ASSIGNMENT:
Go to the line below that contains "You are a computer-use". From there to the end of the records, reproduce each line exactly, except the pictures.

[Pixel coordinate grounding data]
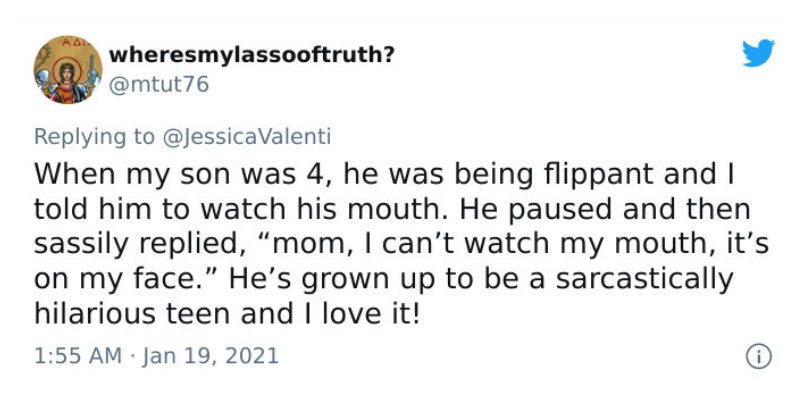Click the word 'sarcastically' in the tweet
This screenshot has height=400, width=800.
pyautogui.click(x=644, y=279)
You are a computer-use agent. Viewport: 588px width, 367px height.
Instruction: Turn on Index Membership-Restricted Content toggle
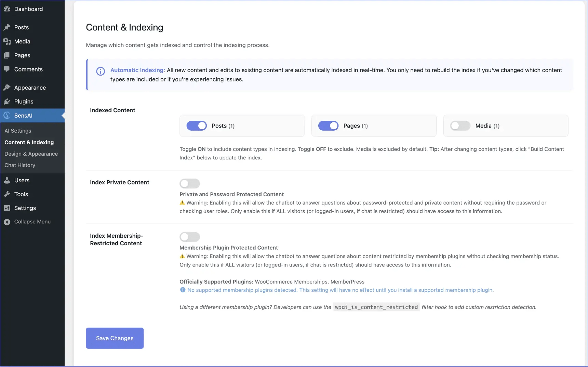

REPLY:
You are a computer-use agent. Viewport: 588px width, 367px height.
Instruction: Turn on Index Membership-Restricted Content toggle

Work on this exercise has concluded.